→ **Work item**:
Pictures do not belong in the copy. Write out exactly the lines from the one containing "This screenshot has height=460, width=793." through the end of the data.

□ □ □ □ □ □ □

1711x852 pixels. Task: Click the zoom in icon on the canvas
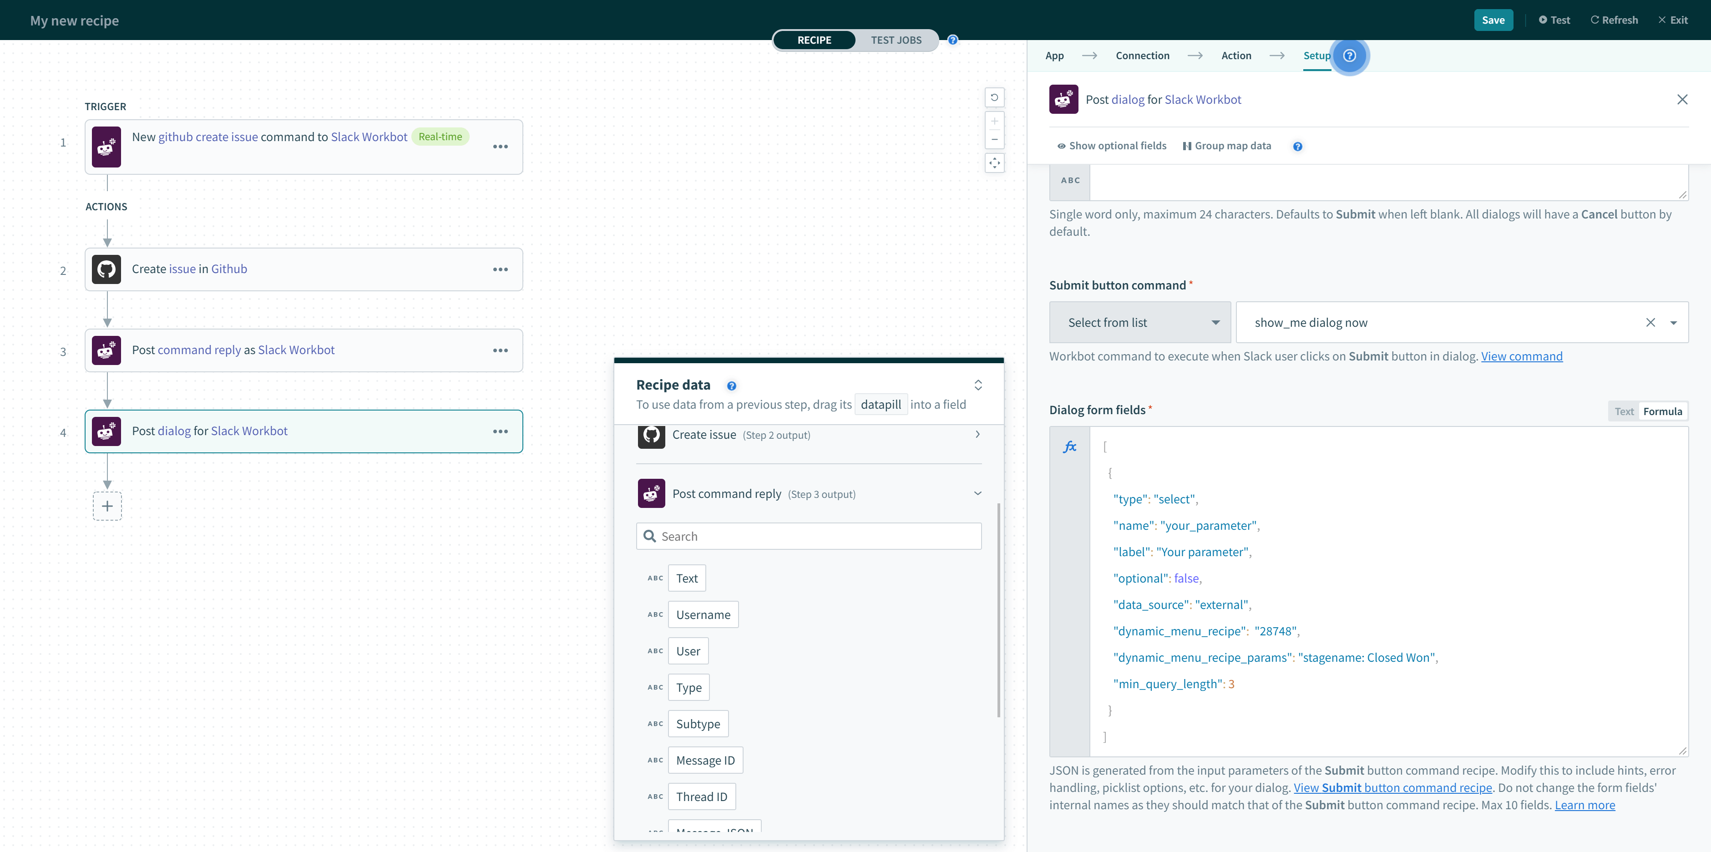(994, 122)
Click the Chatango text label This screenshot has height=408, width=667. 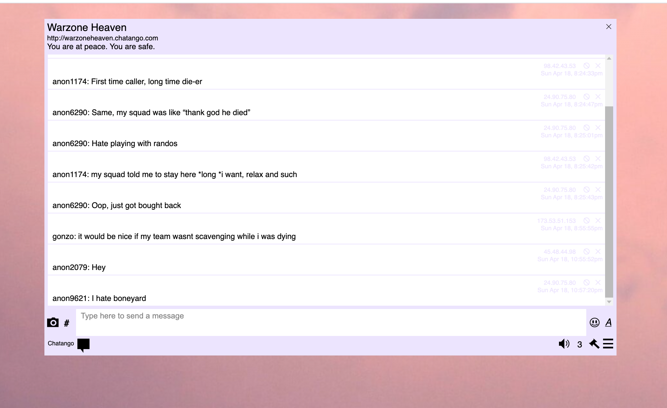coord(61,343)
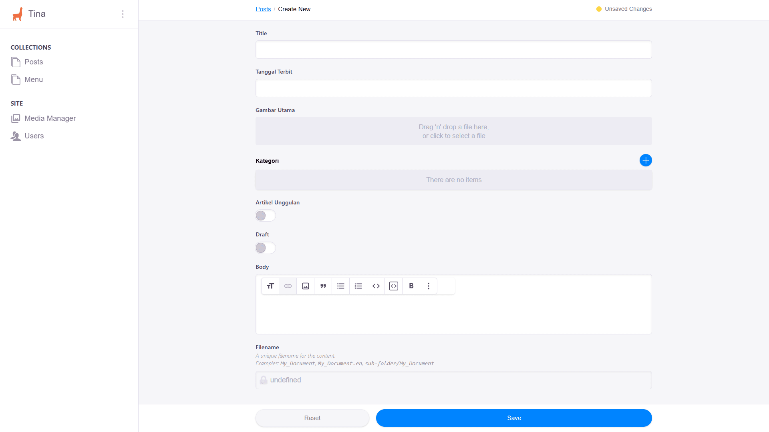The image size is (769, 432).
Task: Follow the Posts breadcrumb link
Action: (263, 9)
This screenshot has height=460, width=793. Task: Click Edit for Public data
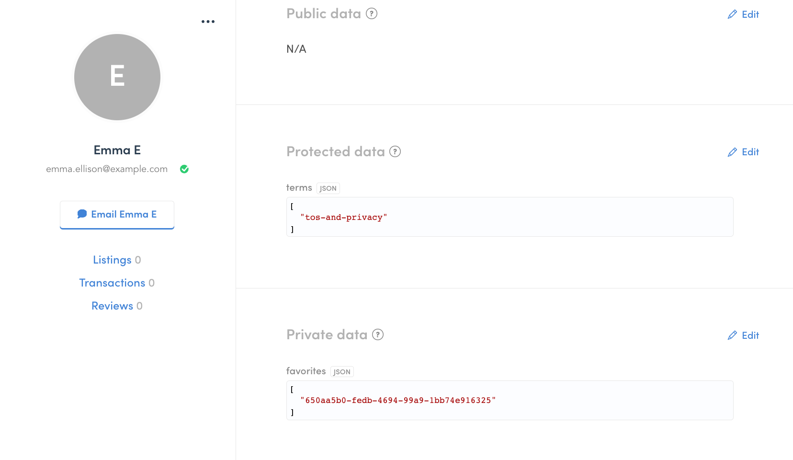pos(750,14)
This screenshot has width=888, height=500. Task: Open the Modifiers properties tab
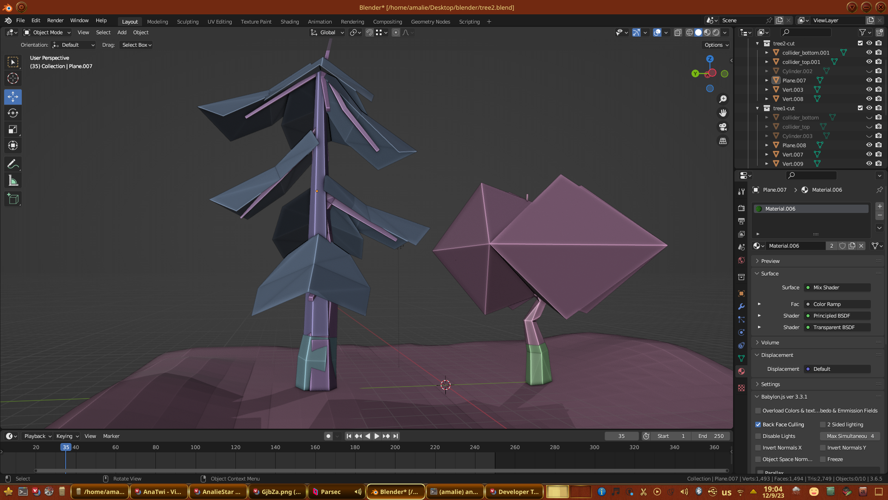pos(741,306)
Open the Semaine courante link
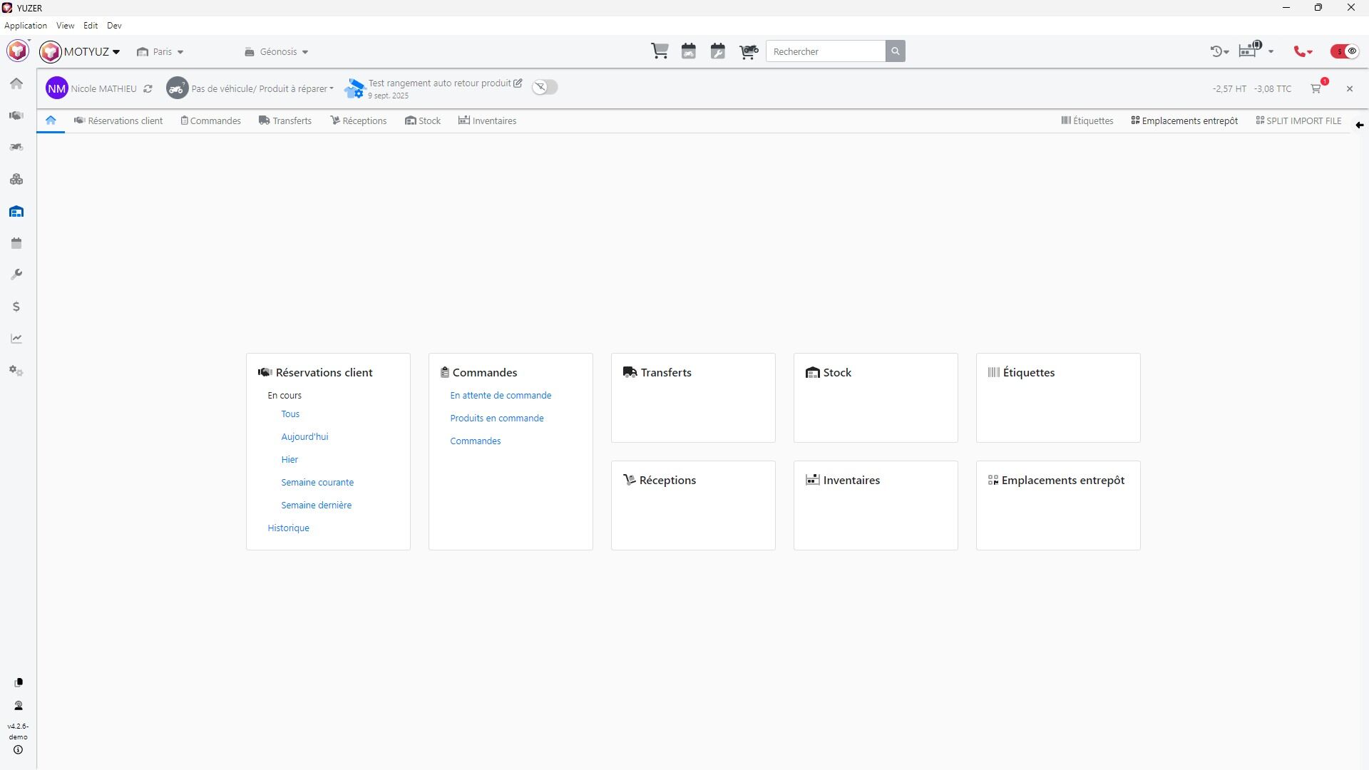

□ □ □ □ □ □ □

→ **Solution**:
This screenshot has height=460, width=793. Task: Click Edit for Public data
pos(750,14)
This screenshot has width=888, height=500. Task: Open the Modifiers properties tab
pos(741,306)
Open the Semaine courante link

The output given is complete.